Dataset entries:
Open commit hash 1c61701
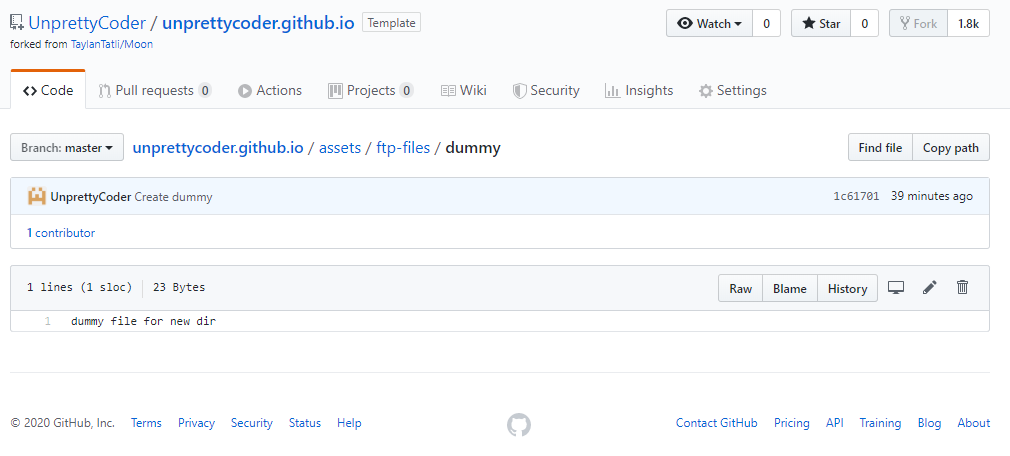1010x456 pixels. [x=856, y=196]
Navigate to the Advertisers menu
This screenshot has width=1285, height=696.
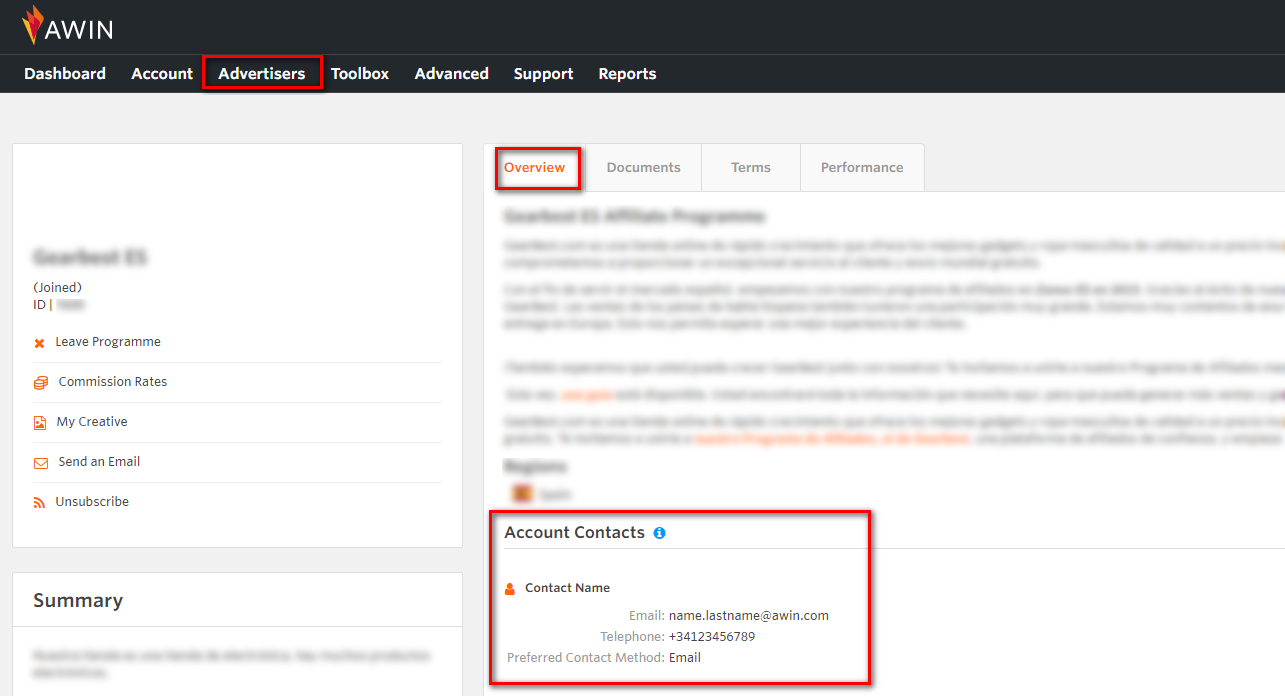[262, 73]
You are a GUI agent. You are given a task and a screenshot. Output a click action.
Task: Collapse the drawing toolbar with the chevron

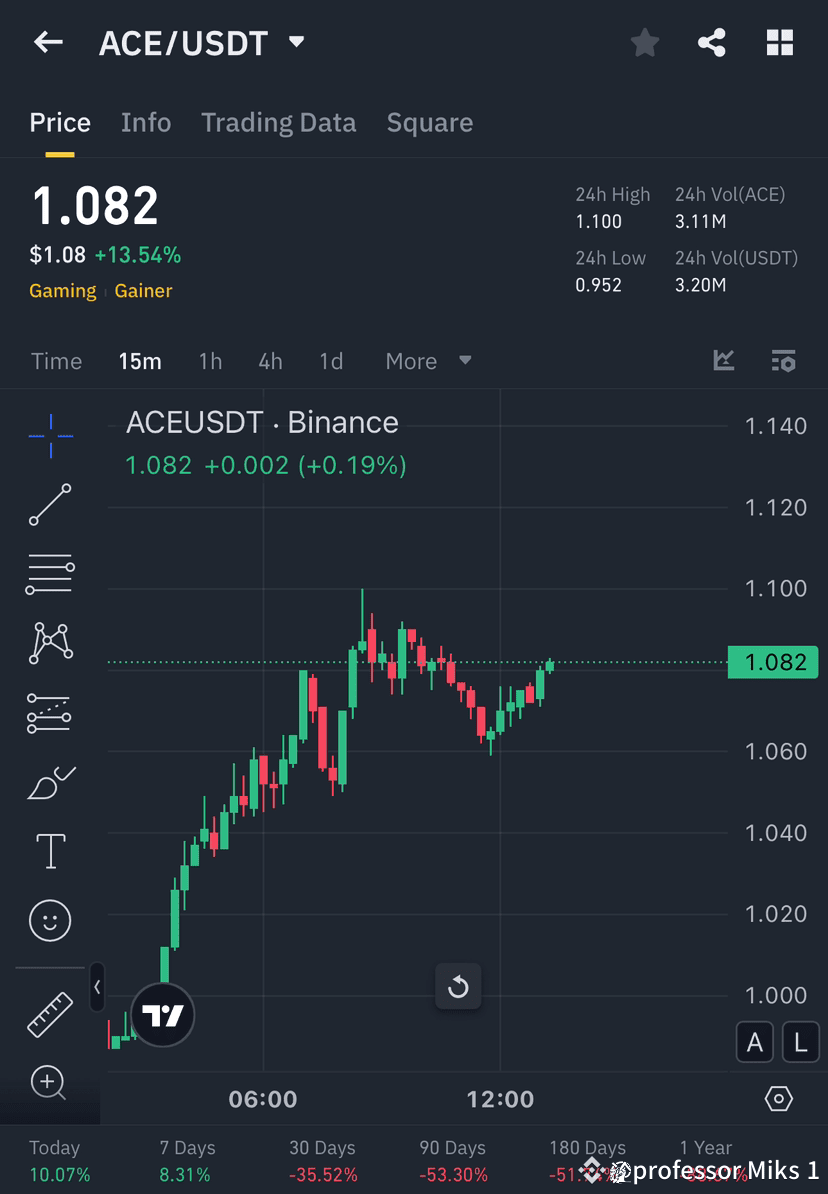(x=97, y=988)
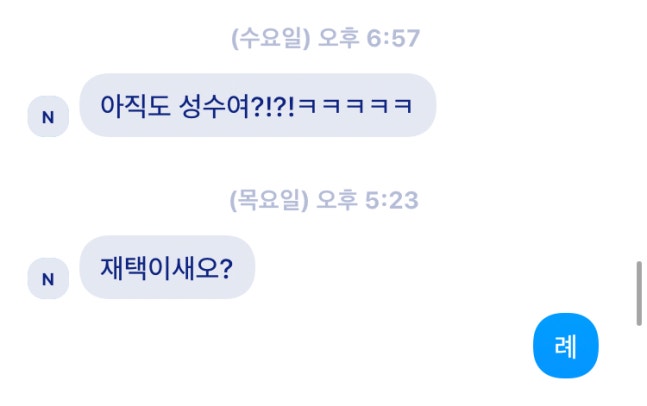This screenshot has height=406, width=647.
Task: Click the scrollbar track above the thumb
Action: (x=639, y=130)
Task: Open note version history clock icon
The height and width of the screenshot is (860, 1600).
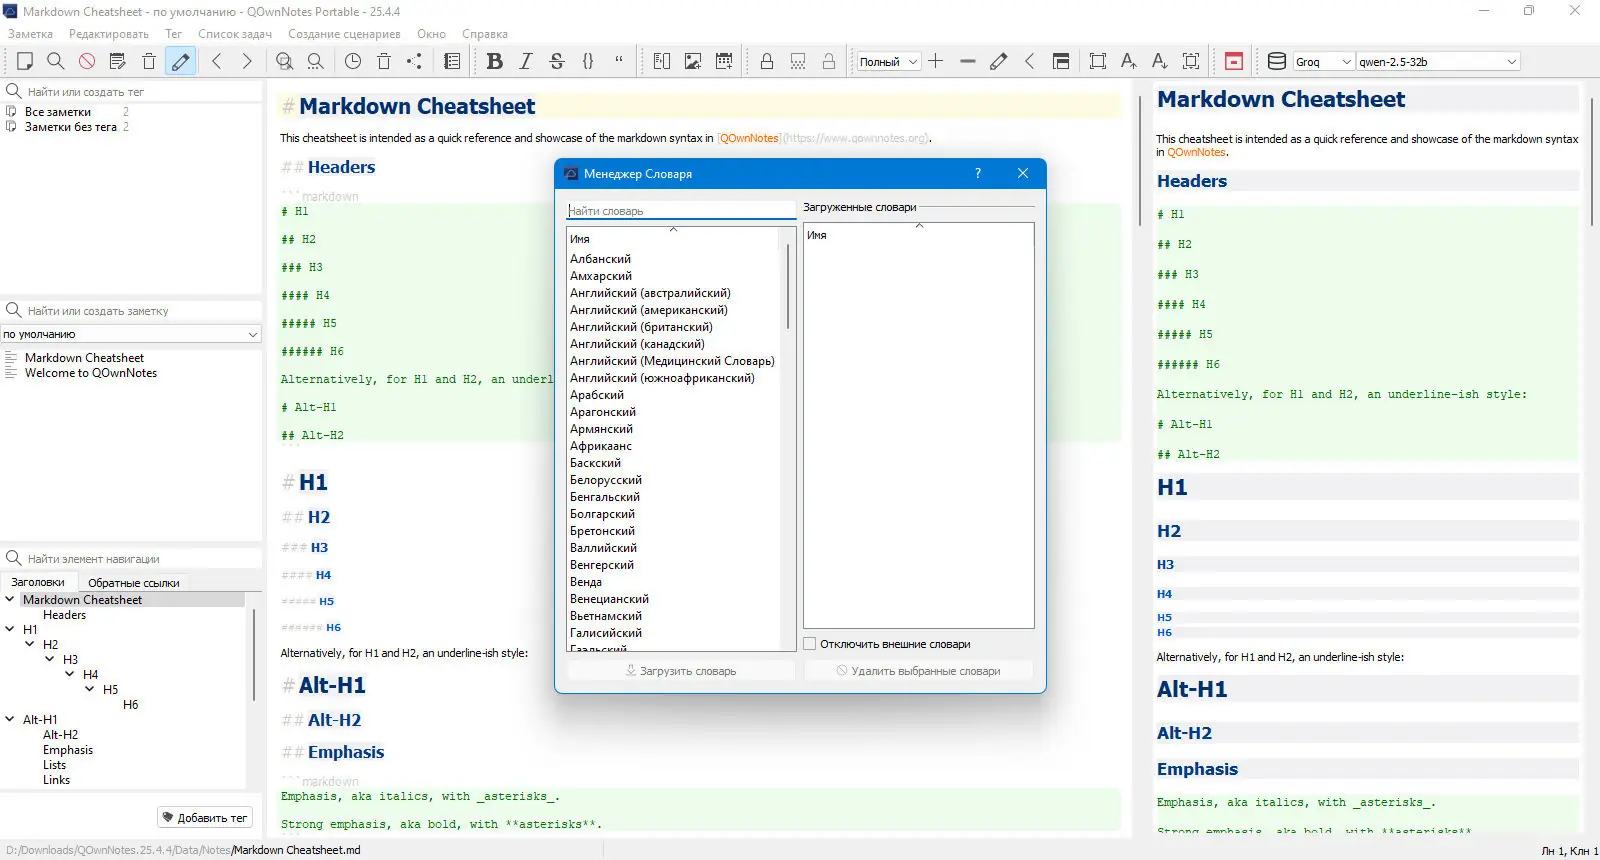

» **Exercise directions**:
Once the pictures are set aside, transcribe the remaining lines above exactly.

» **Output for this exercise**:
Open commit hash 1c61701
1010x456 pixels. [x=856, y=196]
Navigate to the Advertisers menu
This screenshot has width=1285, height=696.
[262, 73]
You are a GUI agent. You are given a task and a screenshot. Output a click action.
Task: Collapse the drawing toolbar with the chevron

(x=97, y=988)
This screenshot has height=406, width=647.
Task: Click the scrollbar track above the thumb
Action: (x=639, y=130)
Task: Open note version history clock icon
The height and width of the screenshot is (860, 1600).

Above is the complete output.